Several years ago, the FCC mandated that broadcasters utilize not only the traditional over-the-air “daisy-chain” broadcast EAS alerting system where emergency alerts are passed from one station to another but also utilize an Internet-based Common Alerting Protocol (“CAP”) system where warnings can be sent directly to stations (see, for example, our articles here and here). As part of the rules governing those CAP-formatted alerts, EAS systems were to be configured so that they would reject alerts that did not have valid digital certificates, so that only validated alerts would end up being broadcast on stations. Most of us have had experiences where some favorite website or internet network is rejected by our computer because of an expired digital certificate. It appears that the same thing has happened to the alerts sent by the Federal Emergency Management Agency’s Integrated Public Alert and Warning System (IPAWS). The IPAWS certificate is scheduled to expire on Friday, November 8, and updated digital certificates were only forwarded to many EAS devices last week. That means that, if these devices are not updated to include the new certificates by Friday, the FEMA IPAWS alerts would be rejected by the devices installed at broadcast stations and at other EAS participants. Obviously, that would present problems if alerts from the government’s principal agency dealing with emergency matters were routinely rejected – so the FCC yesterday issued a Public Notice to address the issue.

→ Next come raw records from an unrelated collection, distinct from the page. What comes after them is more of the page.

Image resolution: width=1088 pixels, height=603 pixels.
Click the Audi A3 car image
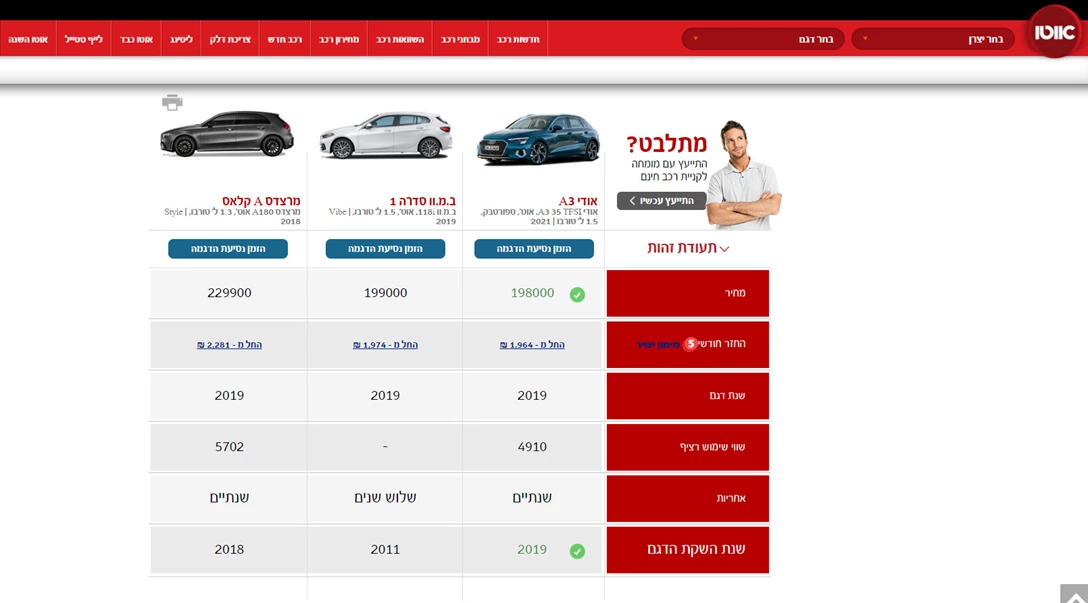(537, 141)
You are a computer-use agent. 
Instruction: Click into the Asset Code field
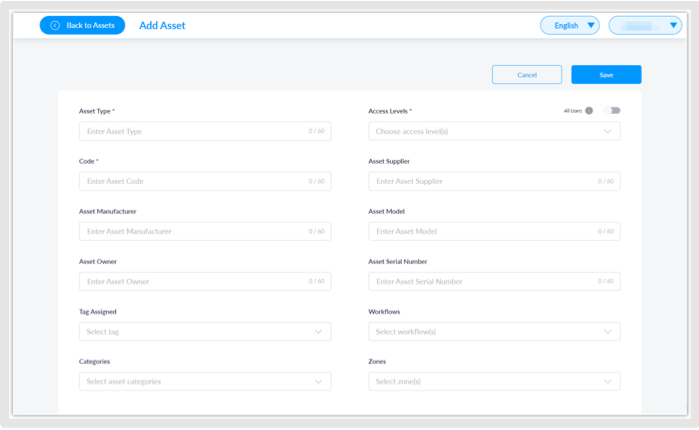190,181
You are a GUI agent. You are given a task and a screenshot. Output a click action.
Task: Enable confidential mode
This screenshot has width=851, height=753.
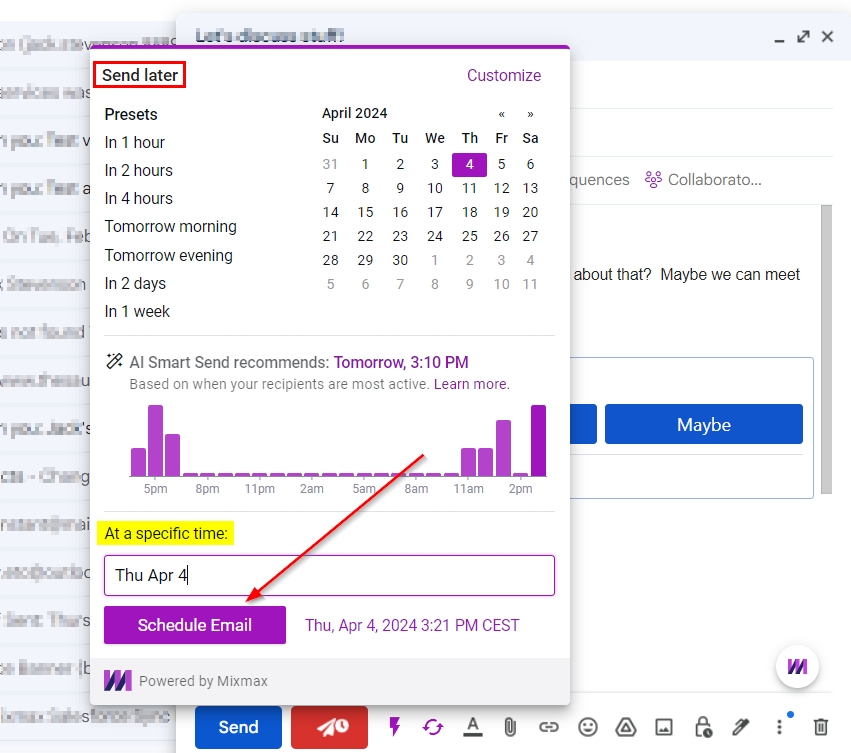pyautogui.click(x=703, y=727)
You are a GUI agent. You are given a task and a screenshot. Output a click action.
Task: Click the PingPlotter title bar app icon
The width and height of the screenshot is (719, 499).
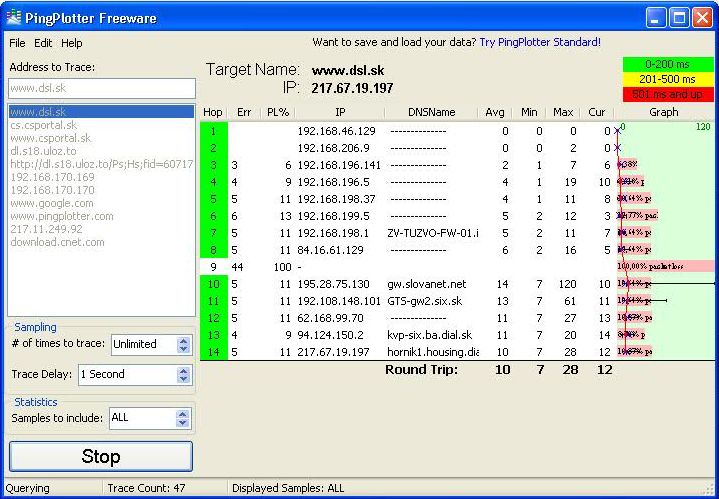coord(14,17)
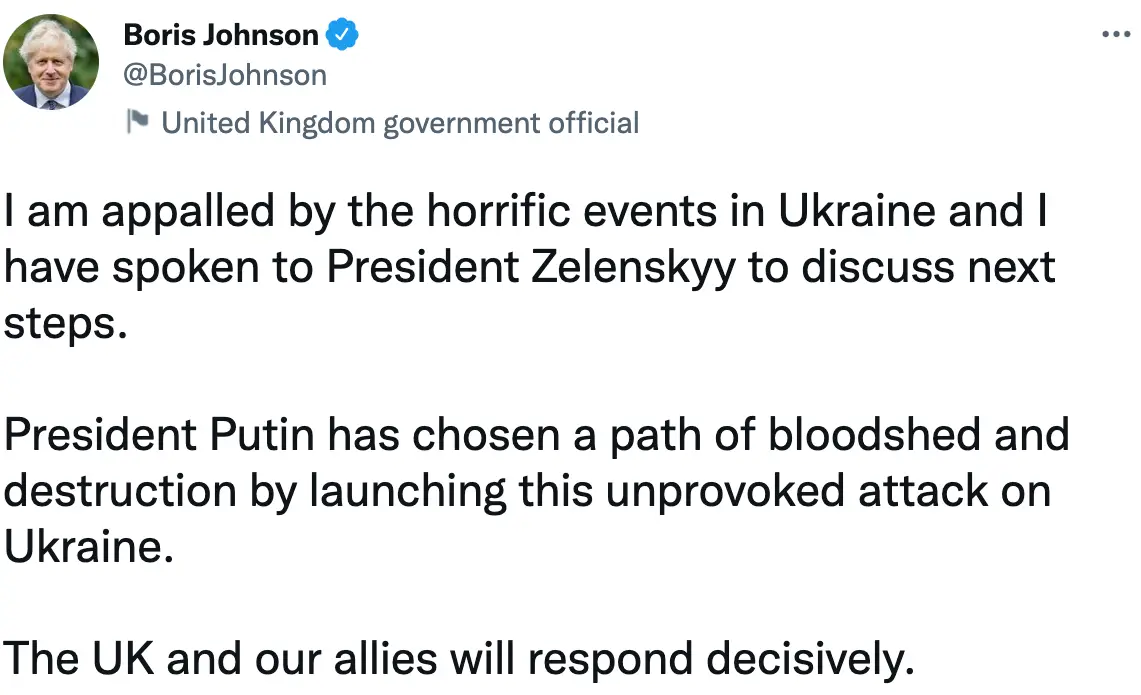
Task: Click the verified checkmark to view verification info
Action: [x=343, y=33]
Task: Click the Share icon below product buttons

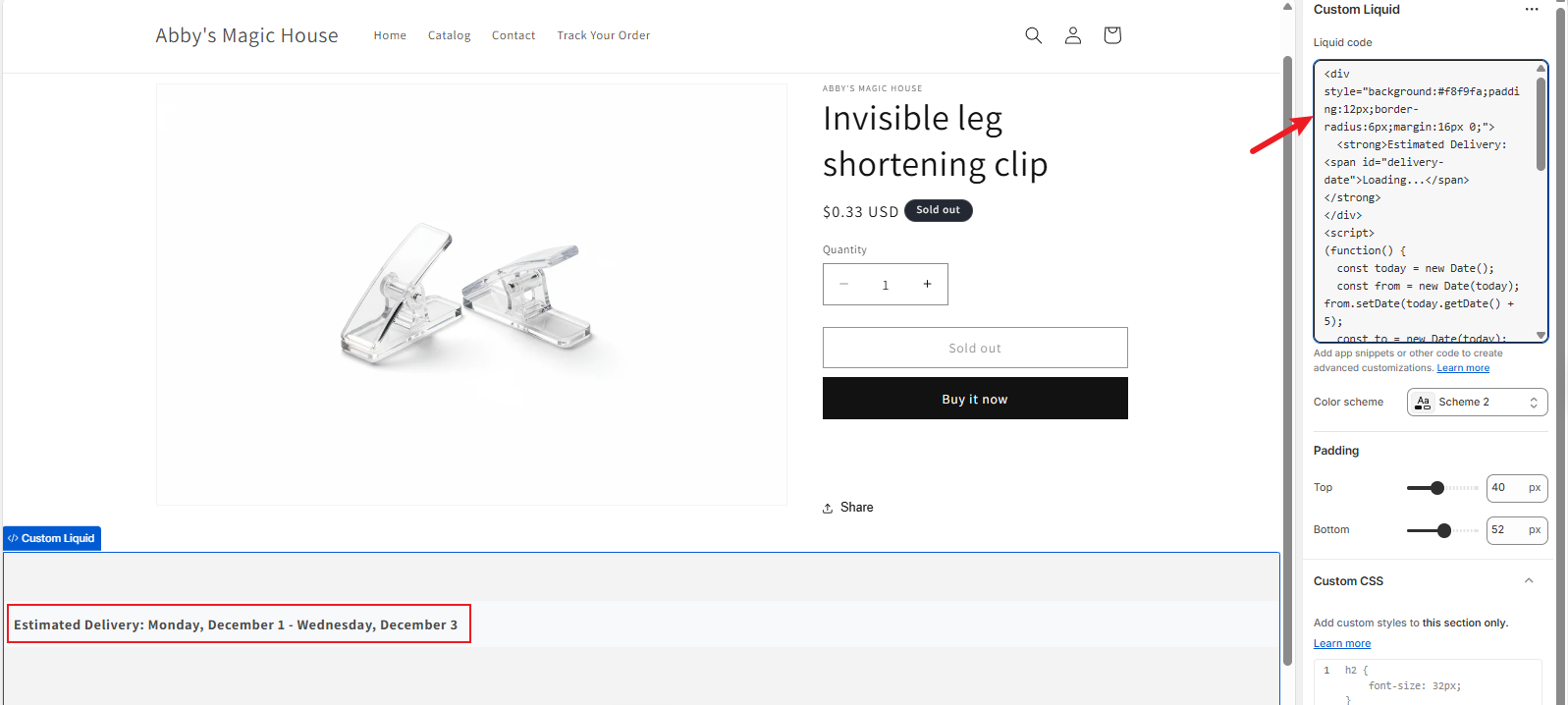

According to yesterday’s Public Notice, if their EAS receivers become defective, broadcasters and other EAS participants can still be considered to be in compliance with FCC rules for a period of 60 days. Given the late distribution of the updated digital certificates, the FCC said that stations will have that 60-day period, until January 7, 2020, to update the digital certificates in their EAS devices so that they will accept the IPAWS alerts. The FCC cautions that broadcasters should work to get their devices updated as soon as possible. If, for any reason, they cannot get into compliance by January 7, they must seek FCC permission for continued operations after that date. The FCC notes that this issue does not affect broadcaster’s over-the-air operations, so alerts should still be able to be transmitted and received in the traditional manner, even if the Internet-based alerts are rejected by some devices. Stations should start now to update their CAP-based systems so that their digital certificates are up to date and can receive the IPAWS alerts as soon as possible.